BUDAPEST/BUCHAREST: The leu posted its biggest daily loss in almost two months on Tuesday after Romania reported a rise in its inflation and trade deficit, which is unlikely to trigger central bank action.
The outlook is blurred by expected changes to new taxes on sectors including banks launched this year, which have knocked down Romanian asset prices and risk a credit rating outlook downgrade from Standard & Poor's.
The leu, well underperforming other Central European currencies, shed a third of a percent against the euro, trading at 4.7635 at 1454 GMT. It earlier touched its weakest level in six weeks at 4.7697.
It also set a 5-week low against the zloty.

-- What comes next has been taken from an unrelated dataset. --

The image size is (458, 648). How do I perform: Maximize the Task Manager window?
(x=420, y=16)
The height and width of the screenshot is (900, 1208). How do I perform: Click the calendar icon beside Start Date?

The Polish and Romanian central banks have the same inflation targets of 1.5-3.5 percent, but Poland's inflation has been running below the range, while Romania's own rate rose above it in February, to 3.8 percent.
Romania's trade deficit, meanwhile, widened by more than 60 percent on the year in January to 1.259 billion euros ($1.42 billion), fuelled by a rise in the consumption of imported goods.
The tax on bank assets has complicated monetary policy because it has been linked to interbank rates (ROBOR).
"With inflationary pressures persisting, economic growth slowing, and NBR (central bank) policy flexibility on rates still limited by the bank levy level linked to ROBOR, the central bank dilemma is only getting worse," ING analysts said in a note.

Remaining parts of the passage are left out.